Posted on July 21, 2011 by Theodore Garrett
The U.S. Supreme Court will hear a lawsuit challenging the constitutionality of EPA compliance orders under the Clean Water Act. Sackett v. EPA, 2011 WL 675769 (No. 10-162, June 28, 2011). The petition for a writ of certiorari was granted to consider: “(1) whether petitioners may seek pre-enforcement judicial review of the order pursuant and (2) if not, does the unavailability of such review violate petitioners’ rights under the Due Process Clause?” Because of EPA’s broad authority to issue orders under the Clean Water Act and other statutes, the Sackett case will be of broad interest to environmental lawyers.

**Data block:**
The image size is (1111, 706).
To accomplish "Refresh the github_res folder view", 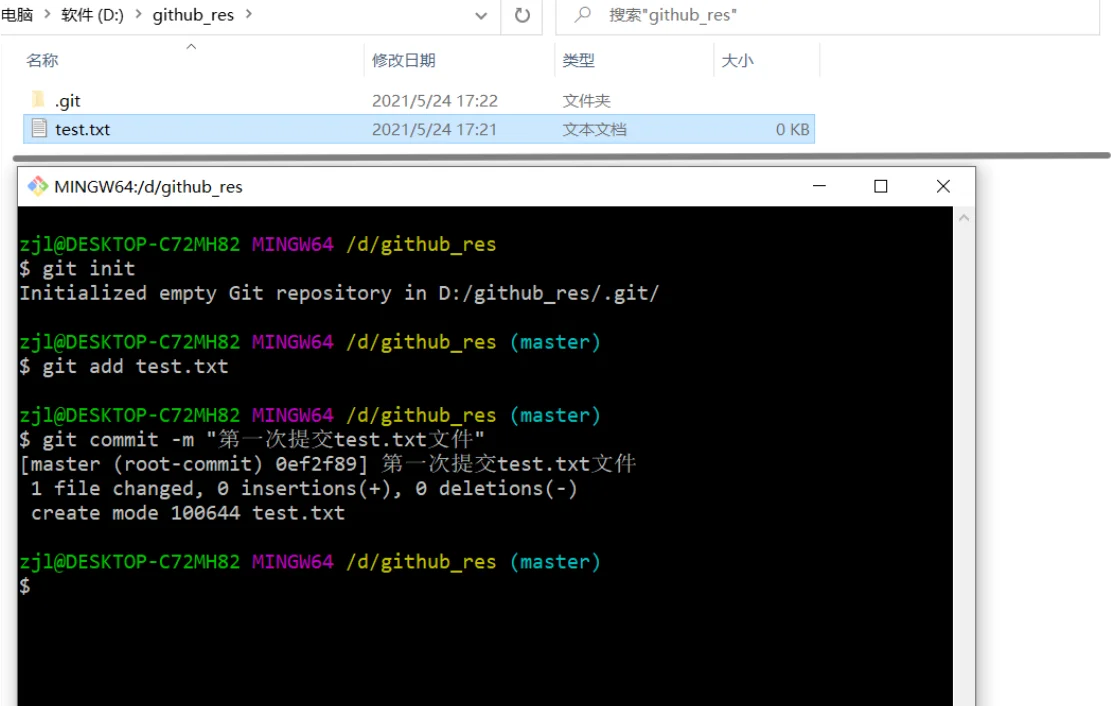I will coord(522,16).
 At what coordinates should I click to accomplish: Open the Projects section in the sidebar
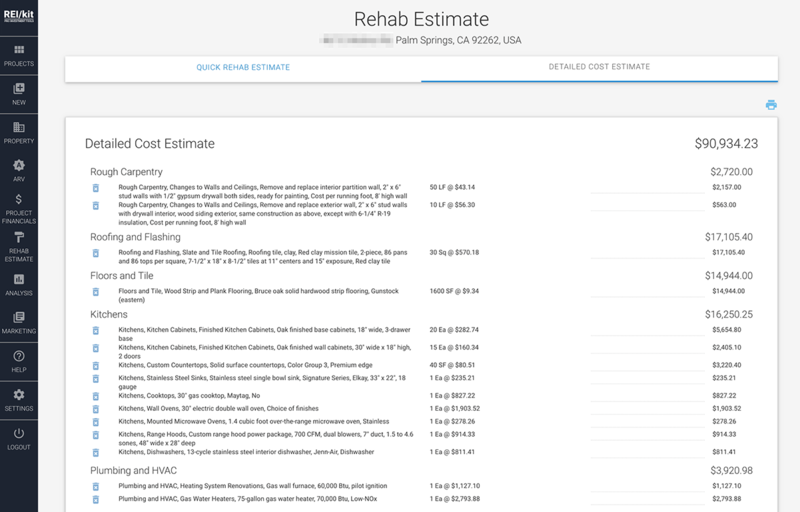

**Do this:**
Reproduce word for word the passage of the post on the Sackett v. EPA case from "Posted on July" to "to environmental lawyers.".

**Exercise result:**
Posted on July 21, 2011 by Theodore Garrett
The U.S. Supreme Court will hear a lawsuit challenging the constitutionality of EPA compliance orders under the Clean Water Act. Sackett v. EPA, 2011 WL 675769 (No. 10-162, June 28, 2011). The petition for a writ of certiorari was granted to consider: “(1) whether petitioners may seek pre-enforcement judicial review of the order pursuant and (2) if not, does the unavailability of such review violate petitioners’ rights under the Due Process Clause?” Because of EPA’s broad authority to issue orders under the Clean Water Act and other statutes, the Sackett case will be of broad interest to environmental lawyers.